The request: Put the lines of the material below into a JSON list of strings, one string per line, leaving out blank lines. Start at the line containing "This screenshot has height=337, width=599." and go through the end of the material.
* start *
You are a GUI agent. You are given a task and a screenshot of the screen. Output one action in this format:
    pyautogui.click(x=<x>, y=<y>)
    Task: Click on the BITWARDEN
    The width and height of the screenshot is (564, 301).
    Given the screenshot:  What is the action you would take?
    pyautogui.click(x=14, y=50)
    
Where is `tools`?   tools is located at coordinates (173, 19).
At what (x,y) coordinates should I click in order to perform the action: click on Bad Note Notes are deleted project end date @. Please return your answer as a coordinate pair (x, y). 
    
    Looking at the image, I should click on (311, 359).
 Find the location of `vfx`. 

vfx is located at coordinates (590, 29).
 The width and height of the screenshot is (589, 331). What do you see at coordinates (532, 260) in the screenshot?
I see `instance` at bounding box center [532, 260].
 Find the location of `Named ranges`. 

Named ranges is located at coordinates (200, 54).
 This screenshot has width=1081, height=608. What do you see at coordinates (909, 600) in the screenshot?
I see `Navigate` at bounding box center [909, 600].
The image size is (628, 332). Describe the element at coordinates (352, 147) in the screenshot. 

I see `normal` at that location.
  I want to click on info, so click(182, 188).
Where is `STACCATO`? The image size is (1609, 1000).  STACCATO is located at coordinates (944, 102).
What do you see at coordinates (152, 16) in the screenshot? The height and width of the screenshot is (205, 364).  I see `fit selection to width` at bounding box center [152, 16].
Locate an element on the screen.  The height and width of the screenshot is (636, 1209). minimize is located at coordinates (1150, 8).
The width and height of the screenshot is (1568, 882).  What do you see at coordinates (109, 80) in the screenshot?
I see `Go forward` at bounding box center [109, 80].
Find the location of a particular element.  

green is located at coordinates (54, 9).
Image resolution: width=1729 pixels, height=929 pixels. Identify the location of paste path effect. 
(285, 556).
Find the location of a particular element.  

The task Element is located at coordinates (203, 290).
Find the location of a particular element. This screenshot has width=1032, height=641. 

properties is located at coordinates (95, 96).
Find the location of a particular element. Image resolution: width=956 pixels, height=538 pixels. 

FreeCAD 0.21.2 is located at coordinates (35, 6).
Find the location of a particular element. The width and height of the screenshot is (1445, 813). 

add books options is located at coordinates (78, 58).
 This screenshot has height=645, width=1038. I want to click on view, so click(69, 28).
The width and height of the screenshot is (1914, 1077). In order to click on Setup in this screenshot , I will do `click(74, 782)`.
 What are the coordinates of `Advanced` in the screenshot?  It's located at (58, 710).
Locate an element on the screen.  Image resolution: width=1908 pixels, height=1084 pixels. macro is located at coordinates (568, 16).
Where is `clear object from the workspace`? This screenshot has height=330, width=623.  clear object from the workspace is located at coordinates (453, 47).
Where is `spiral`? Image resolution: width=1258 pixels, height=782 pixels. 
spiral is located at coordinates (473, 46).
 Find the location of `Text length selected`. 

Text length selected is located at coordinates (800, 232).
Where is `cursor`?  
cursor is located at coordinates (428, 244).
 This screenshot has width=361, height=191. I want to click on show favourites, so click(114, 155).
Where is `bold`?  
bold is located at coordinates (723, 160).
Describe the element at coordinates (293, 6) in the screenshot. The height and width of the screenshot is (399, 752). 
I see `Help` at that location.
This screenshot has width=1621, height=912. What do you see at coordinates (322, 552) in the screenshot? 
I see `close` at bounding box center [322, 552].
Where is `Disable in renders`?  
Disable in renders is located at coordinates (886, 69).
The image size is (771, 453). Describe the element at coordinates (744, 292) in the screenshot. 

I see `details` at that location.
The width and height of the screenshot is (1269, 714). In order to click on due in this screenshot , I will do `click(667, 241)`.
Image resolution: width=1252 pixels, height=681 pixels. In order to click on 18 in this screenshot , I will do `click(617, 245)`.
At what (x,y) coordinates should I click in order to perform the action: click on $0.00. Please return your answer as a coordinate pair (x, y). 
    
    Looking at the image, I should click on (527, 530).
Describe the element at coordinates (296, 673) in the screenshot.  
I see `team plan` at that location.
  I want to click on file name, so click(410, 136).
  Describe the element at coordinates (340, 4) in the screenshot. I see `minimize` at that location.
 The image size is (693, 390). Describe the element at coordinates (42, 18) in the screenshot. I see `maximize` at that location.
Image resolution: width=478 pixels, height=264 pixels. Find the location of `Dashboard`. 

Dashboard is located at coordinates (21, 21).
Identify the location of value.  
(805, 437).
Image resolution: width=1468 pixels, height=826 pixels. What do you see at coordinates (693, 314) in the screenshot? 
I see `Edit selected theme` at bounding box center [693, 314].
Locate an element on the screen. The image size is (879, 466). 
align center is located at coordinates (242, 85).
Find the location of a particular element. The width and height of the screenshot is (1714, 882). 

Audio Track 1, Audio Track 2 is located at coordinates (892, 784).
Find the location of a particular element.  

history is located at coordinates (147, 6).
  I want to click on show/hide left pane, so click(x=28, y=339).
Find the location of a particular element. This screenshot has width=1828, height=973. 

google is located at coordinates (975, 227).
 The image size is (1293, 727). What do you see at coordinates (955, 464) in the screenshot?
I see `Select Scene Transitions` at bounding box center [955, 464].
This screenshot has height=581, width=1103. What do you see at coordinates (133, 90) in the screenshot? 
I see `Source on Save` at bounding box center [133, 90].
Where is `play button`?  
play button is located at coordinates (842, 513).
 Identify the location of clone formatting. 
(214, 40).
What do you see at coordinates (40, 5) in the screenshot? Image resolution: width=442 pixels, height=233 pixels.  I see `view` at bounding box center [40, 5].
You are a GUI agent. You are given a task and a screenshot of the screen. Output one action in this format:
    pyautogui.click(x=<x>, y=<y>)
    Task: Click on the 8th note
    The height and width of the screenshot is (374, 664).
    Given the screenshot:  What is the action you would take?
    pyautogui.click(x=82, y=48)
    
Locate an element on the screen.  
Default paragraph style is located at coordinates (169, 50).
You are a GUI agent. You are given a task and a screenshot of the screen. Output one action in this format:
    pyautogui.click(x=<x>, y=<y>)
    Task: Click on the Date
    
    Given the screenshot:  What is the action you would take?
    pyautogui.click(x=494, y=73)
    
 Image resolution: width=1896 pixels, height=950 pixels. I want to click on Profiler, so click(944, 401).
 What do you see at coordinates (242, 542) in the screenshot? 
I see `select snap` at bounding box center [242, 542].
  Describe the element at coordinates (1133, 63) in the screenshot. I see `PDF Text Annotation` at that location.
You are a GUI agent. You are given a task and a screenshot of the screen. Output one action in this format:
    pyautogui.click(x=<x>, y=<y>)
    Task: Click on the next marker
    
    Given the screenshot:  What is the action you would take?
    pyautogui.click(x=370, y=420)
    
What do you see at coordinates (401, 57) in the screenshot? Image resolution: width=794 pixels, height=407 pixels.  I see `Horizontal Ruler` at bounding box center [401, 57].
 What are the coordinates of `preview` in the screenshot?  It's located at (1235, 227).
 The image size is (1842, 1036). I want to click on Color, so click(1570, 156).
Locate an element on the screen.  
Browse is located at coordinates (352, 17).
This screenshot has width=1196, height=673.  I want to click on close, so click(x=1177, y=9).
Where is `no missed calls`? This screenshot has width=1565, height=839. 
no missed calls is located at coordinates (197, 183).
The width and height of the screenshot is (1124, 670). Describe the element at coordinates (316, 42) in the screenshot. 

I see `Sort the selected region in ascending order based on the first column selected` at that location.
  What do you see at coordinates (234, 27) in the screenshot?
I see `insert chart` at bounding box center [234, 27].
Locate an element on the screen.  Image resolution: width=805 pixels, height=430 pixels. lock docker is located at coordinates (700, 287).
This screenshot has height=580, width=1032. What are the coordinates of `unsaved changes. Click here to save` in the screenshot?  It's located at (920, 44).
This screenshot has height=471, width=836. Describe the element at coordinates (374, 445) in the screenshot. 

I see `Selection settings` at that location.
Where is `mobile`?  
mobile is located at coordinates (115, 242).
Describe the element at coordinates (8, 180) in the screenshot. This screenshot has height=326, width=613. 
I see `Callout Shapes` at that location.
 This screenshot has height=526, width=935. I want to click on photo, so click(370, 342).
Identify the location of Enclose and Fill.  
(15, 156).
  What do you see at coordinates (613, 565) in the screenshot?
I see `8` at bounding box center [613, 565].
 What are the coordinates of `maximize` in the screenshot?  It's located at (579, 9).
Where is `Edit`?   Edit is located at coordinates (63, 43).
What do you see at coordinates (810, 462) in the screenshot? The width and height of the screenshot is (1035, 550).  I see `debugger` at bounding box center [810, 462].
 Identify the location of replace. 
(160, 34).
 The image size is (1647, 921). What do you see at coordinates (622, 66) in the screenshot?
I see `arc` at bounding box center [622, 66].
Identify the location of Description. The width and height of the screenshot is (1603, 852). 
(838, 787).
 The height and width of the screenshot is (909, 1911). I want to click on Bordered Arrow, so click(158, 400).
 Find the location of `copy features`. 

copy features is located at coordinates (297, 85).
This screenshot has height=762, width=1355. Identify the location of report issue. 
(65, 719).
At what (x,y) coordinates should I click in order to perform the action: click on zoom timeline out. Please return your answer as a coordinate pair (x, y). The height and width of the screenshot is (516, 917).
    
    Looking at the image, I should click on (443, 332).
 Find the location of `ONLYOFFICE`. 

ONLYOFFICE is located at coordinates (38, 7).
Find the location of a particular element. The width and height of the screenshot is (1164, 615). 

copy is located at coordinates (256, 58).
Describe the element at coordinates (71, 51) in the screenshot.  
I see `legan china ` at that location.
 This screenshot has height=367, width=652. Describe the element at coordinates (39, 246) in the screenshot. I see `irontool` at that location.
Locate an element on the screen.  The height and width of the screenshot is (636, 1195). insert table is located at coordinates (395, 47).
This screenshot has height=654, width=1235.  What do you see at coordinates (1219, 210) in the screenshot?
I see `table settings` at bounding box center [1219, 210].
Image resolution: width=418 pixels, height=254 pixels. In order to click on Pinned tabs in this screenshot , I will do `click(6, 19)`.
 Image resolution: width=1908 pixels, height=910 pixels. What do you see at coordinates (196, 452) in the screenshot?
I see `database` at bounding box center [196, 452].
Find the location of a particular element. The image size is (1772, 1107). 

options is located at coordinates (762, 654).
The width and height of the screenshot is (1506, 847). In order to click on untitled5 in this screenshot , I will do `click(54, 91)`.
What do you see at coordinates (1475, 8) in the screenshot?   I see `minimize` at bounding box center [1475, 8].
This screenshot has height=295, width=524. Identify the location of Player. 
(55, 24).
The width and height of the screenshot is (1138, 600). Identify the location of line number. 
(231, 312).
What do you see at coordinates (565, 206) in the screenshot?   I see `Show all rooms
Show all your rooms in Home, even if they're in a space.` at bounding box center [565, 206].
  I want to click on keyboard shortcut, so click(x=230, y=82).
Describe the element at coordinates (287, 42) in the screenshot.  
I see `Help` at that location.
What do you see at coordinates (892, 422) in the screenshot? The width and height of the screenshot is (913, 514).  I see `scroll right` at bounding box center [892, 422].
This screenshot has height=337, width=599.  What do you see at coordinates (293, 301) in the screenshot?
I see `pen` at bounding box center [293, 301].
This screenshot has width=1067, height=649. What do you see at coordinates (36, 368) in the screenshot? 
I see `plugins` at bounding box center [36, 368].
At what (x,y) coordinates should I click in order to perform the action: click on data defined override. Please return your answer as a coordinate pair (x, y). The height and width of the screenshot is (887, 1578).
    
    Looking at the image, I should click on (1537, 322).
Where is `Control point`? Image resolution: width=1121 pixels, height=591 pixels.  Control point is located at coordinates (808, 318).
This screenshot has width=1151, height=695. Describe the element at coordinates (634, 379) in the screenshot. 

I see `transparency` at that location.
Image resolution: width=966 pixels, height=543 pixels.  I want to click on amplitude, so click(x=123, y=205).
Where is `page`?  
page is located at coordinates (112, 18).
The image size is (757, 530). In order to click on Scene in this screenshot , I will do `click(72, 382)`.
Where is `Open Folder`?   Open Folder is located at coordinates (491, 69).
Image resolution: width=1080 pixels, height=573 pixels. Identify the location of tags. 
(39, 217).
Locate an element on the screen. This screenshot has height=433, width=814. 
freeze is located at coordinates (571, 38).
* end *
Exercise response:
[
  "This screenshot has height=337, width=599.  What do you see at coordinates (293, 301) in the screenshot?",
  "I see `pen` at bounding box center [293, 301].",
  "This screenshot has width=1067, height=649. What do you see at coordinates (36, 368) in the screenshot? ",
  "I see `plugins` at bounding box center [36, 368].",
  "At what (x,y) coordinates should I click in order to perform the action: click on data defined override. Please return your answer as a coordinate pair (x, y). The height and width of the screenshot is (887, 1578).",
  "    Looking at the image, I should click on (1537, 322).",
  "Where is `Control point`? Image resolution: width=1121 pixels, height=591 pixels.  Control point is located at coordinates (808, 318).",
  "This screenshot has width=1151, height=695. Describe the element at coordinates (634, 379) in the screenshot. ",
  "I see `transparency` at that location.",
  "Image resolution: width=966 pixels, height=543 pixels.  I want to click on amplitude, so click(x=123, y=205).",
  "Where is `page`?  ",
  "page is located at coordinates (112, 18).",
  "The image size is (757, 530). In order to click on Scene in this screenshot , I will do `click(72, 382)`.",
  "Where is `Open Folder`?   Open Folder is located at coordinates (491, 69).",
  "Image resolution: width=1080 pixels, height=573 pixels. Identify the location of tags. ",
  "(39, 217).",
  "Locate an element on the screen. This screenshot has height=433, width=814. ",
  "freeze is located at coordinates (571, 38)."
]